▸ EXCERPT TO READ:
--- Start ---
It’s not dissimilar to the set-up employed by the Pinarello K8-S, although Wilier claims its system is superior because it doesn’t lose any lateral stiffness thanks to a wider unit that is held in place by two long bolts.
Wilier also believes its Actiflex is better than Trek’s Isospeed decoupler, as seen on the cobble-bashing Domane bike. Trek’s system allows the seatpost to flex significantly when the bike hits a bump, but Wilier says this means the saddle keeps changing position in relation to the bottom bracket – something that doesn’t happen with the Cento10ndr, thereby preserving power and pedalling efficiency while riding.
There are three levels of Shox insert, from soft to hard, with the soft being specced on small bikes, and the hard on larger frames. However, customers can choose which one they prefer depending on their weight and riding style. According to Salomoni, there is about 3-4mm of travel in the Shox: ‘If you’re heavy, about 5mm. It just cuts the micro-vibrations from normal riding.’
Up and at ’em
As another concession to the older rider, the NDR (which stands for ‘endurance’)
has a more forgiving geometry than the Cento10air. The frame is higher and shorter in terms of stack and reach, giving a more upright position.
--- End ---
▸ ITEMS:
--- Start ---
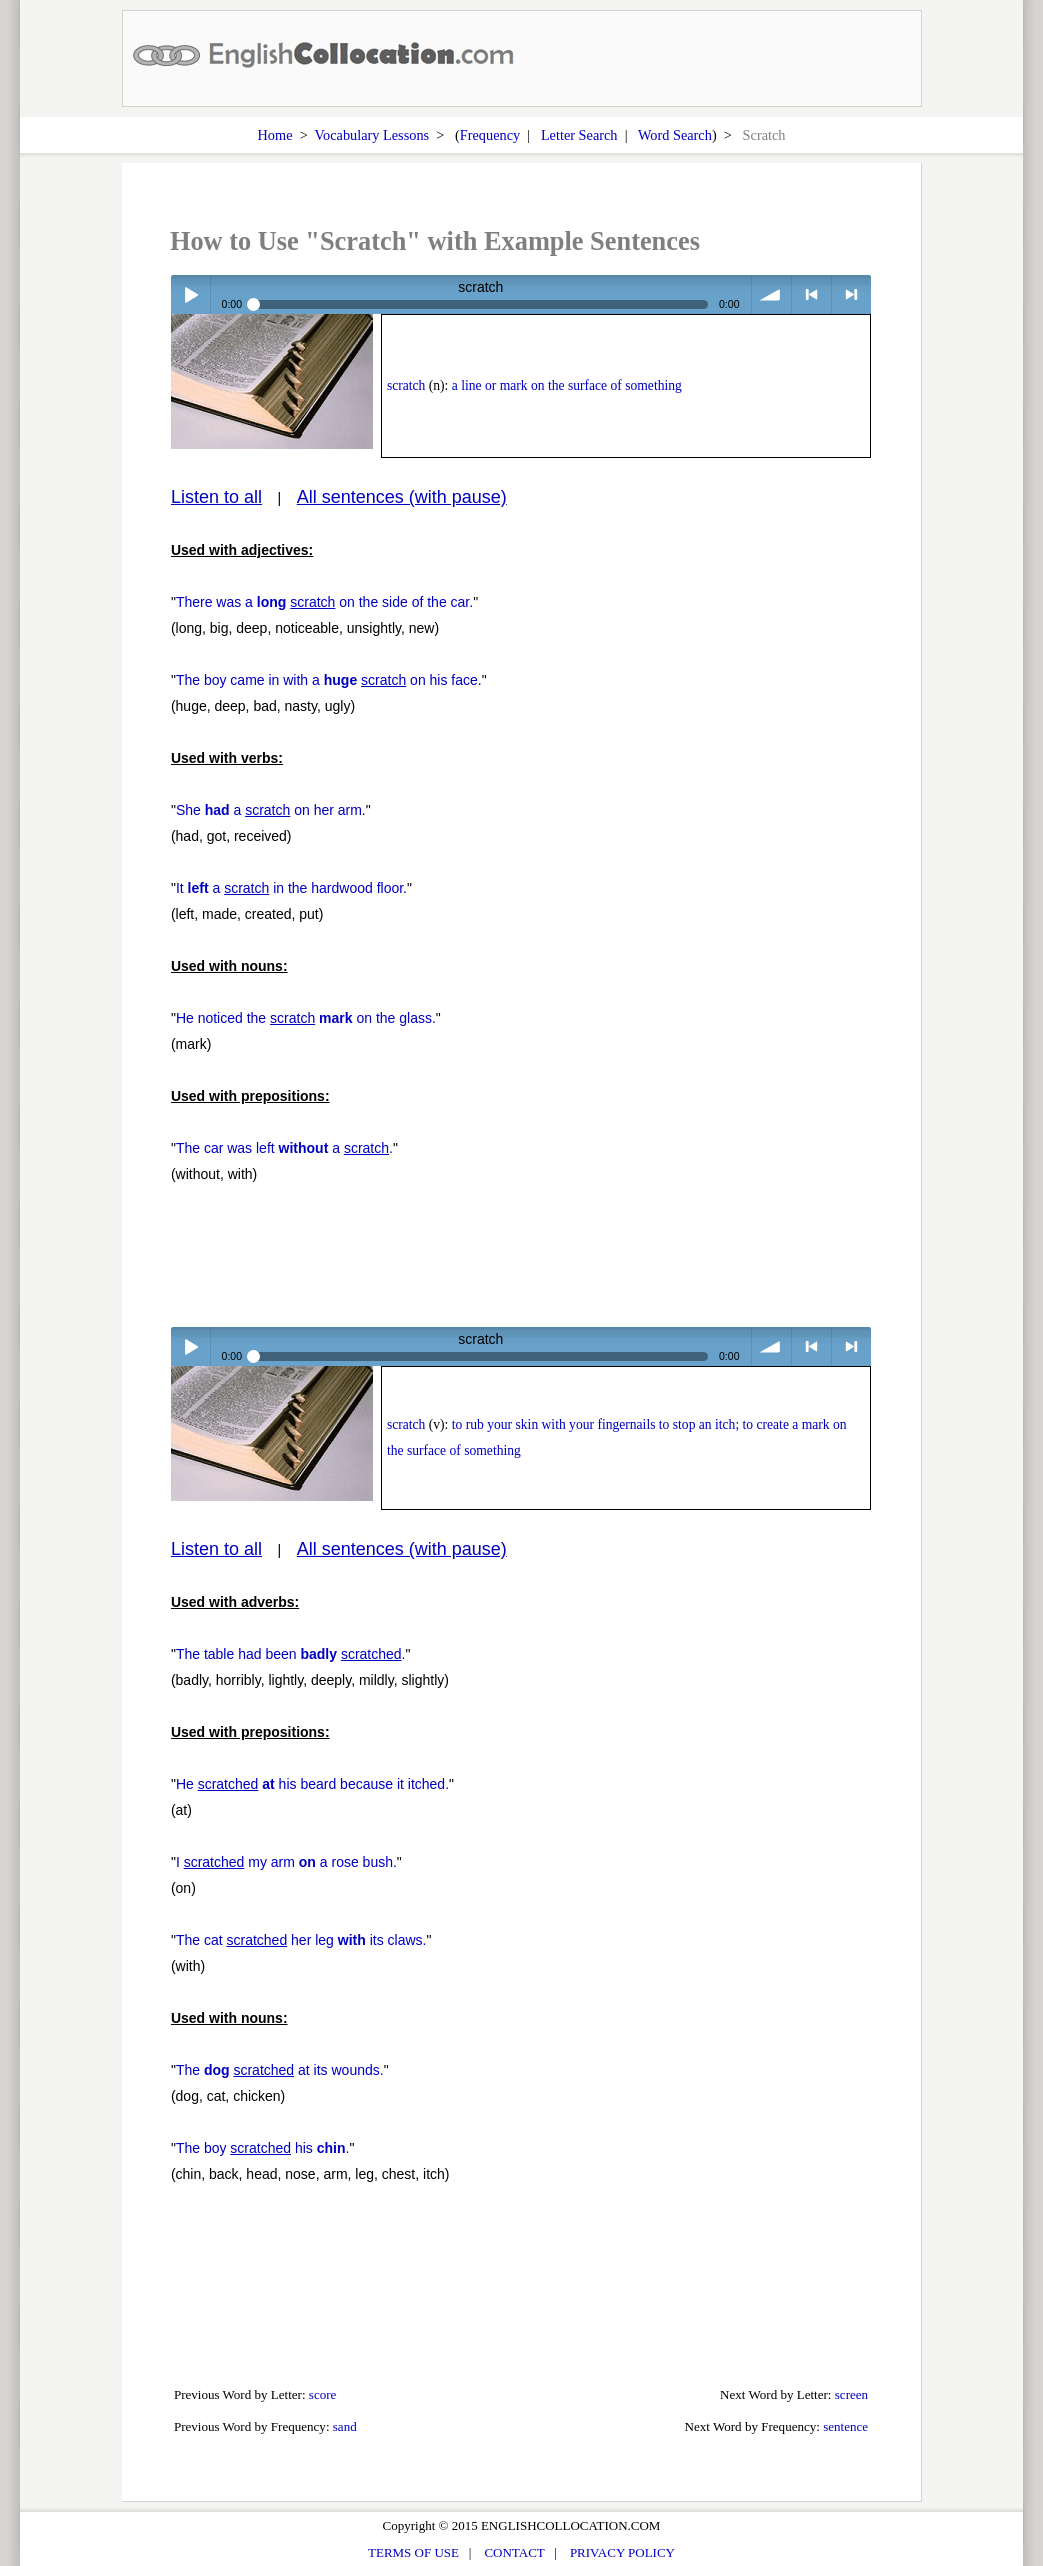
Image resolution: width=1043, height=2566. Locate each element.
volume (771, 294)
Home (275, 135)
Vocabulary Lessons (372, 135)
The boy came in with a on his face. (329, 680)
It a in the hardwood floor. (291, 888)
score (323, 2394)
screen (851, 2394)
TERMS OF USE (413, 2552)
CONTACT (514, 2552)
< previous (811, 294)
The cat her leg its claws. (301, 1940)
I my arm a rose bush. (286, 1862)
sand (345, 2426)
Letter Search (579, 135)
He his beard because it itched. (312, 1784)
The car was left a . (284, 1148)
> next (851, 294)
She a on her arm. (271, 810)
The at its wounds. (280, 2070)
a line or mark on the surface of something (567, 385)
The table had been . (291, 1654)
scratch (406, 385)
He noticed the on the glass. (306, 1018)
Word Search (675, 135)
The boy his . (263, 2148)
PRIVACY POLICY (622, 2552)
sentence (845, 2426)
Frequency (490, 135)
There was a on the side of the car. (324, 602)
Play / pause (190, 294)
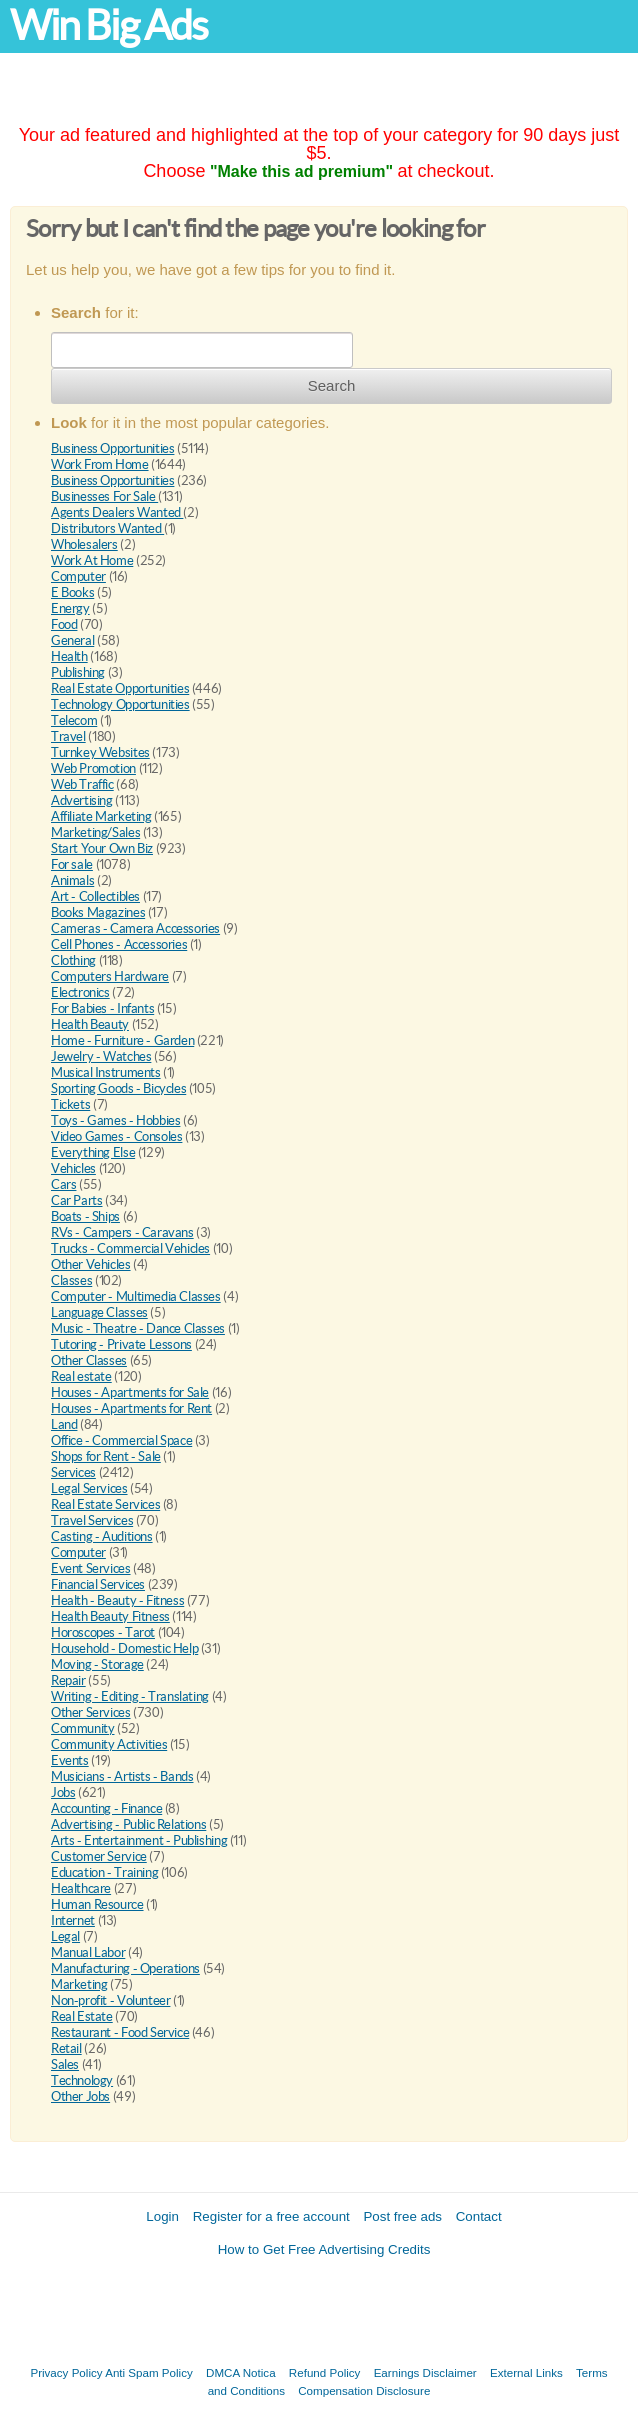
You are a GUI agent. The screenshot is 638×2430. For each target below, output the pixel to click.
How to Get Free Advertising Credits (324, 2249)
--- End ---
--- Start ---
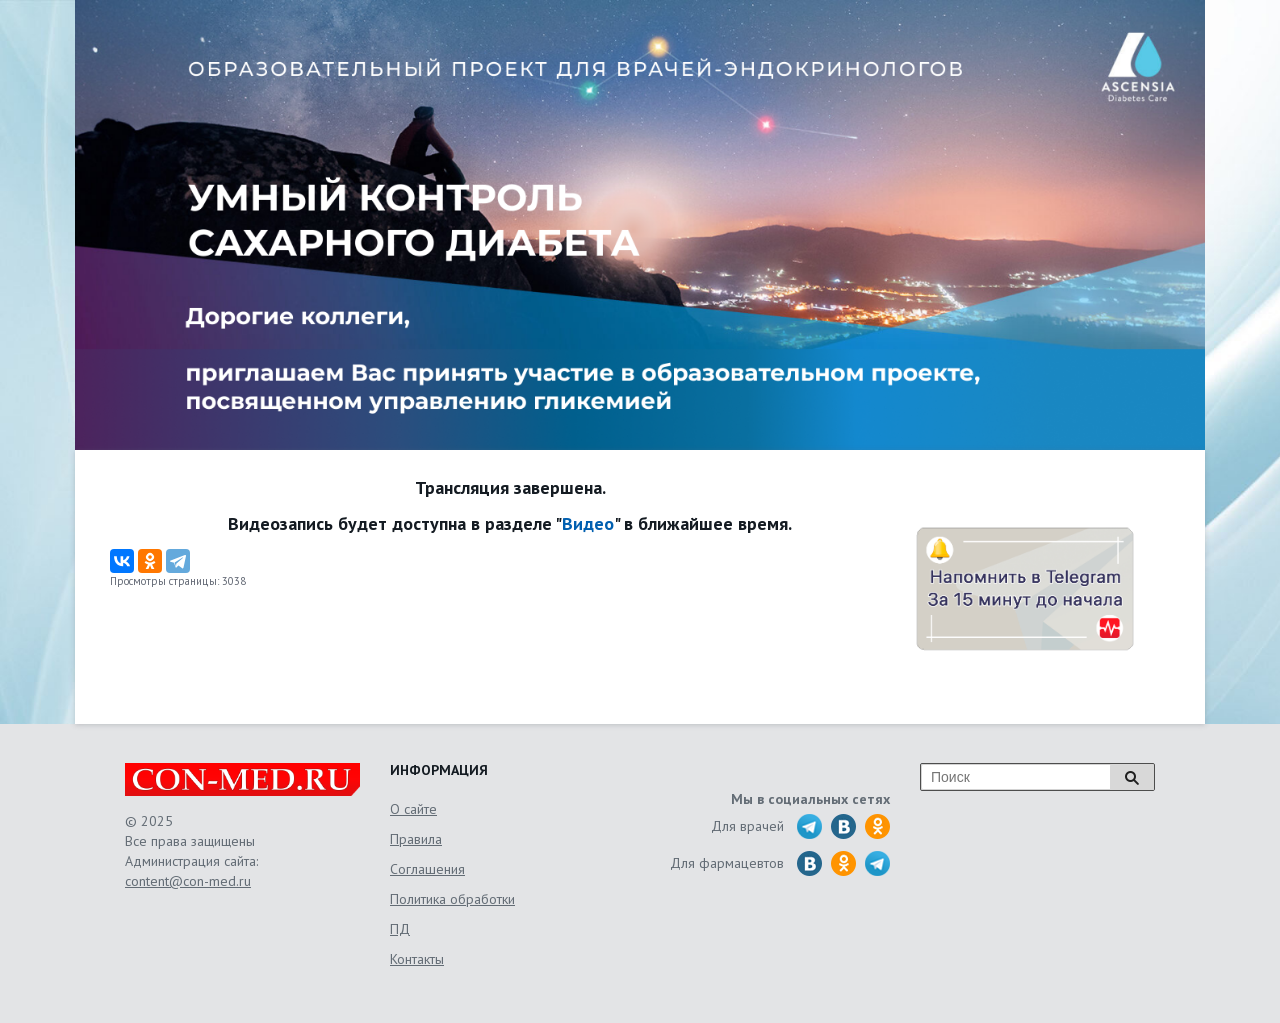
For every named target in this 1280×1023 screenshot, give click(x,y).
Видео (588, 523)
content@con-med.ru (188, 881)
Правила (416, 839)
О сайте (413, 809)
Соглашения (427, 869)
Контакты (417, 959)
--- End ---
--- Start ---
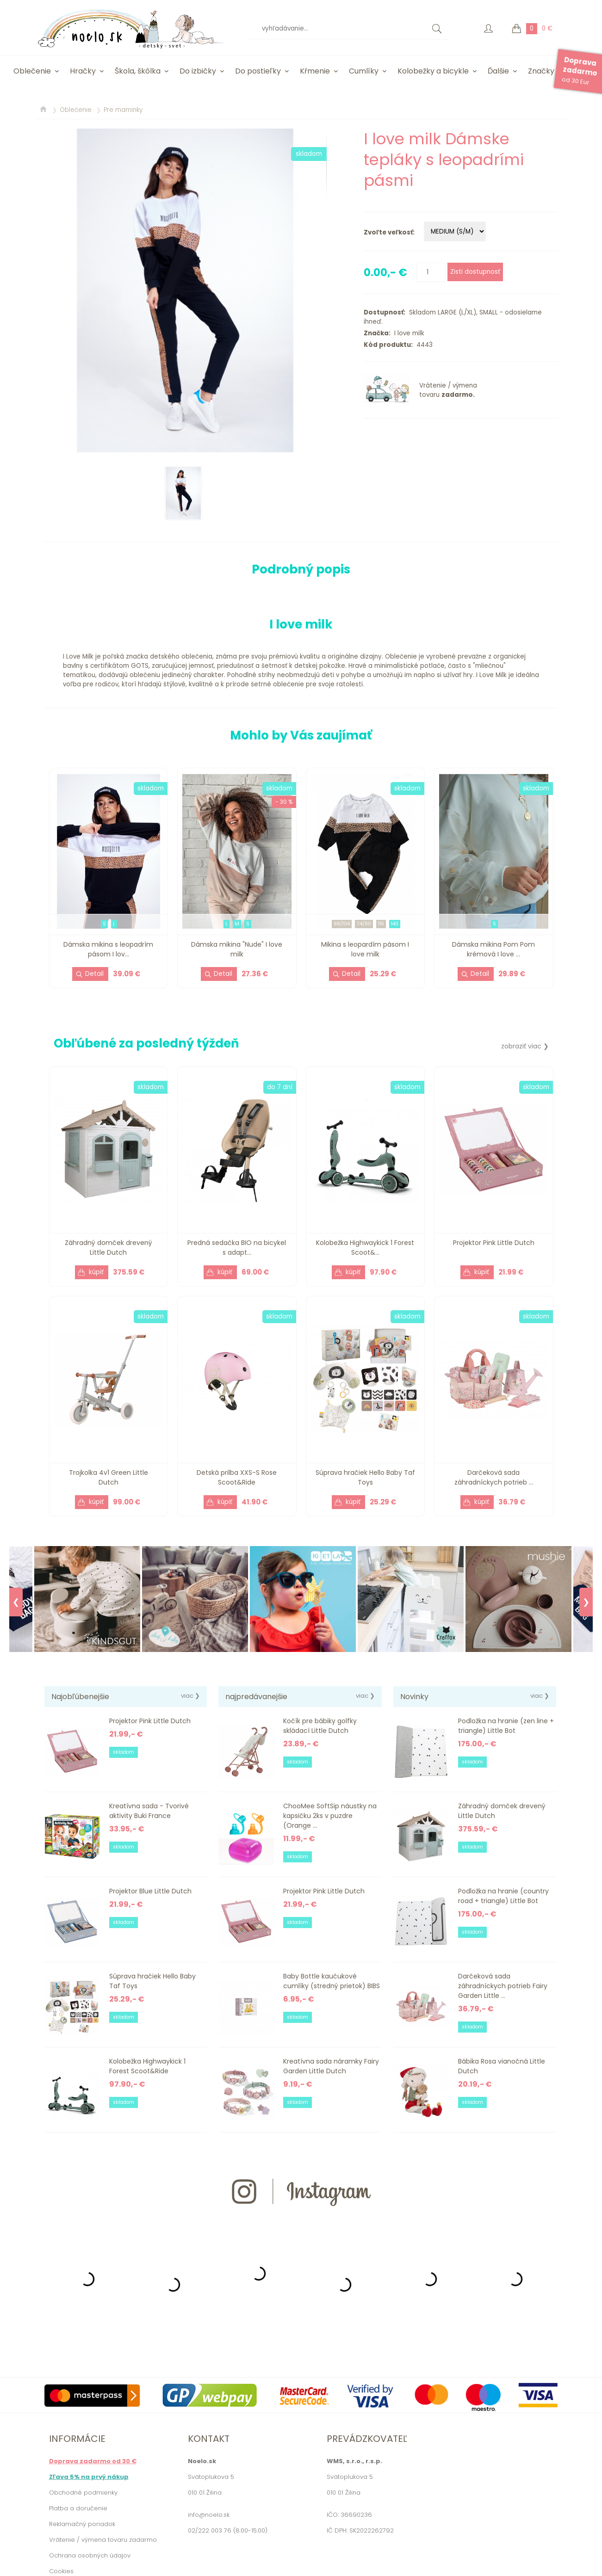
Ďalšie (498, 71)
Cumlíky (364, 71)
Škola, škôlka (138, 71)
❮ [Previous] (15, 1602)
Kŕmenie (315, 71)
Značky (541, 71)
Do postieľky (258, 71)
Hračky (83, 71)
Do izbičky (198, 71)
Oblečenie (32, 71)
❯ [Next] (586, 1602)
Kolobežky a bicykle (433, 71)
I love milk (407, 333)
--- End ---
▸ REQUIRED ACTIONS:
#1 According to the bicycle excerpt, how many levels of Shox insert are offered?
#2 In the bicycle excerpt, reproduce the passage starting at "It’s not dissimilar" and ending at "two long bolts.", substituting "torsional stiffness" for "lateral stiffness".

▸ RESPONSES IN ORDER:
#1 Three, ranging from soft to hard.

#2
It’s not dissimilar to the set-up employed by the Pinarello K8-S, although Wilier claims its system is superior because it doesn’t lose any torsional stiffness thanks to a wider unit that is held in place by two long bolts.